Nos damos un respiro y preparo algo de comer con las cuatro cosas comestibles que sobreviven en la nevera de D. Mientras tragamos una sopa de fideos demasiado picante vemos algún que otro capítulo suelto de Entourage. La serie no me parece el colmo de la diversión pero a los personajes en seguida se les toma cariño. Hablamos un rato de la serie, de lo bueno que es el personaje de Ari, de que ojalá nosotros pudiéramos hacer algo por el estilo.

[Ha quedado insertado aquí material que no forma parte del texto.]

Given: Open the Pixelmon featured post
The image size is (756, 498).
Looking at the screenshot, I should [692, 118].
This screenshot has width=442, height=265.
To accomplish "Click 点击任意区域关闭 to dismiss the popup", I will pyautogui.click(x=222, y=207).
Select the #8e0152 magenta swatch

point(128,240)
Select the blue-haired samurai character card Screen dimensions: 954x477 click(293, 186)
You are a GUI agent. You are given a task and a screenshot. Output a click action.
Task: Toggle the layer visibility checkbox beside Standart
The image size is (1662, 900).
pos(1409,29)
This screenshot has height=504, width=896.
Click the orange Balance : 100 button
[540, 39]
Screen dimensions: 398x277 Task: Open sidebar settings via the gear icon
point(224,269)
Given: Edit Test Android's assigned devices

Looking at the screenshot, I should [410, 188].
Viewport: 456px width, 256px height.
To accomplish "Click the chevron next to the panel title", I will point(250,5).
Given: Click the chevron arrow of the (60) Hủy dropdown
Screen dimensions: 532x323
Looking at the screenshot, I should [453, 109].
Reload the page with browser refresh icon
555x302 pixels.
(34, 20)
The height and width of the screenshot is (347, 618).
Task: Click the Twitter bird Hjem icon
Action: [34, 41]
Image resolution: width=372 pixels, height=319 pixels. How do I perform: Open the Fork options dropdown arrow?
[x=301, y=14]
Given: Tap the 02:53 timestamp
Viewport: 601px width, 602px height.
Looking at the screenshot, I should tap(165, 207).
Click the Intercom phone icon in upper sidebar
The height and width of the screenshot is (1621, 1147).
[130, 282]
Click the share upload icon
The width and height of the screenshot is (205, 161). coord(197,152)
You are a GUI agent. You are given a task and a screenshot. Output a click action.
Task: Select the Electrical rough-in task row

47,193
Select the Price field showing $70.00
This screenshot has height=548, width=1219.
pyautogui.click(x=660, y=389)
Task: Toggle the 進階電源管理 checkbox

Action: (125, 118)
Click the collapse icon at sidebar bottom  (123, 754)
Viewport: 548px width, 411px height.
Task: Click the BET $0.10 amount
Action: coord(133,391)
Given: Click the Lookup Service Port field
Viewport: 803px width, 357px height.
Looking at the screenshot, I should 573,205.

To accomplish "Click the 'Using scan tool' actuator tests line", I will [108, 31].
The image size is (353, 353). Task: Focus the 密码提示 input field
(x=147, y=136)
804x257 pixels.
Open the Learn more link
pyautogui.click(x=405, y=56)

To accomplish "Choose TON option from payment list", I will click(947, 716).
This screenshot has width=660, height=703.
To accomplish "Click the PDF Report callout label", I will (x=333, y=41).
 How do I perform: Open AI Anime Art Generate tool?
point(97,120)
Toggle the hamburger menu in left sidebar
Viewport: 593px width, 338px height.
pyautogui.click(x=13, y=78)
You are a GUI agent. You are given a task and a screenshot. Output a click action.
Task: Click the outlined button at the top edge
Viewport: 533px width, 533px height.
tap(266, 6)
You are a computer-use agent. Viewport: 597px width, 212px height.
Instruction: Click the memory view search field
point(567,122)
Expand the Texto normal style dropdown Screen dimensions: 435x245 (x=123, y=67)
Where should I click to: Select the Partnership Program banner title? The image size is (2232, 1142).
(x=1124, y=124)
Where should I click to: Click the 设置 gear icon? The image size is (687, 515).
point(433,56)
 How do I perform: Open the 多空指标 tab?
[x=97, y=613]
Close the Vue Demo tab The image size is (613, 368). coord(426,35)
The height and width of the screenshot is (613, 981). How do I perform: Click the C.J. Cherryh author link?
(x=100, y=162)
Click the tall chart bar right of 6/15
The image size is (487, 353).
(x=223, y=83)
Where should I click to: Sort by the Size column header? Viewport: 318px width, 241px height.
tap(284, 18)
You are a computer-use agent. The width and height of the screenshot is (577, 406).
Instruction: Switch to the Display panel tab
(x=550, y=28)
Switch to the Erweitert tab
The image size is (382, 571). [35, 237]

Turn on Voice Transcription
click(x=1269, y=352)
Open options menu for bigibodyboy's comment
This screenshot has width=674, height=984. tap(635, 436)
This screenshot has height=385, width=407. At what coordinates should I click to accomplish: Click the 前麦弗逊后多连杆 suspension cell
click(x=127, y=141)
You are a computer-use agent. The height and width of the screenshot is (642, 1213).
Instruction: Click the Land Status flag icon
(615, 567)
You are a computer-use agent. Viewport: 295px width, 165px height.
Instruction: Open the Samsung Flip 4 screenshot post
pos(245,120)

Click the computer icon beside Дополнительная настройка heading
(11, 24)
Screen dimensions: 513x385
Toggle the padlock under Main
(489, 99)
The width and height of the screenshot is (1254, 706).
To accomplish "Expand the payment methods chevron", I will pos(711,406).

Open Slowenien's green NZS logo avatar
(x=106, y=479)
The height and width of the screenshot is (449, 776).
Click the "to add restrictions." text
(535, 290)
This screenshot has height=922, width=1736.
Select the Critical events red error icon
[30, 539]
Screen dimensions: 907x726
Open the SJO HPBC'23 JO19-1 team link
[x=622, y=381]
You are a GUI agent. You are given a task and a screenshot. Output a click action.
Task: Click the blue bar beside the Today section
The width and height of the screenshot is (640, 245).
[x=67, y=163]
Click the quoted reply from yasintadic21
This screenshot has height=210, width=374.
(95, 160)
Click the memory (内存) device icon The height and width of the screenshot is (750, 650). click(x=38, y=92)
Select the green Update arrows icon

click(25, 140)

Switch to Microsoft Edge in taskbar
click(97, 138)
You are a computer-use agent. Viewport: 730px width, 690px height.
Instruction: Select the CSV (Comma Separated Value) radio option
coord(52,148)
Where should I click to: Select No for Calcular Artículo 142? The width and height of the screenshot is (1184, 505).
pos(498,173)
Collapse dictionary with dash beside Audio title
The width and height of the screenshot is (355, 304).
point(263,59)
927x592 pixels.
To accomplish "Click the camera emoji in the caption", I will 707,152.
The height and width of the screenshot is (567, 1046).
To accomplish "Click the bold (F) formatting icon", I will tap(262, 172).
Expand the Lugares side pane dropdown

Llevamos tres noches seguidas apurando la puesta a punto de un corto nacido de la improvisación más absoluta, cansados y sin dormir, intentando encajar las piezas de un lego de diferentes tamaños. A estas alturas D ya se ha dado cuenta que mi capacidad para entender el lenguaje cinematográfico es la misma que la un mono con la tabla de multiplicar del ocho, sin embargo cada vez que abro la boca el tío se detiene a escucharme como si el puto Michael Schumacher del audiovisual bajara a la tierra y dictara un par de consejos sobre el montaje. Me hace gracia que lo haga así que suelo interrumpir de vez en cuando lo que estemos haciendo y soltar alguna chorrada. Me hace gracia que no me haya mandado a tomar por el culo todavía.

6

P me reconoce al entrar por la puerta, se levanta y se dirige hacia mí. Abrazo a P y repito una tercera vez cómo estás. P me presenta a T, le saludo y me siento con ellos. Al punto decido que no quiero quedarme en la cafetería de la estación. Salimos a la calle, no hace nada de frío, me apetecería dejar la mochila y caminar toda la noche, me gustaría sentarme en la arena de la playa y dejar que pasaran los minutos vacios dentro de mí. Hace años me gustaba viajar, me gustaba conocer lugares diferentes, recuerdo que una vez recorrí mil seiscientos kilómetros por carretera, desde Cafayate hasta Santiago de Chile, me pasé casi dos días y medio metido en un autobús… por aquel entonces pronunciar el nombre de una ciudad nueva en voz alta era argumento suficiente como para marcar en el mapa con una x el tesoro escondido. Con el tiempo comprendes que las ciudades se parecen mucho entre sí, que no hay nada demasiado atrayente ni demasiado nuevo que distinga unas de otras. Con el tiempo descubres que las ciudades realmente se distinguen unas de otras dependiendo si en ellas hay o no gente que te está esperando. Con el tiempo aprendes a marcar en el mapa del tesoro la x con el nombre propio de las personas que de verdad importan. Las personas que se han convertido en tu hogar.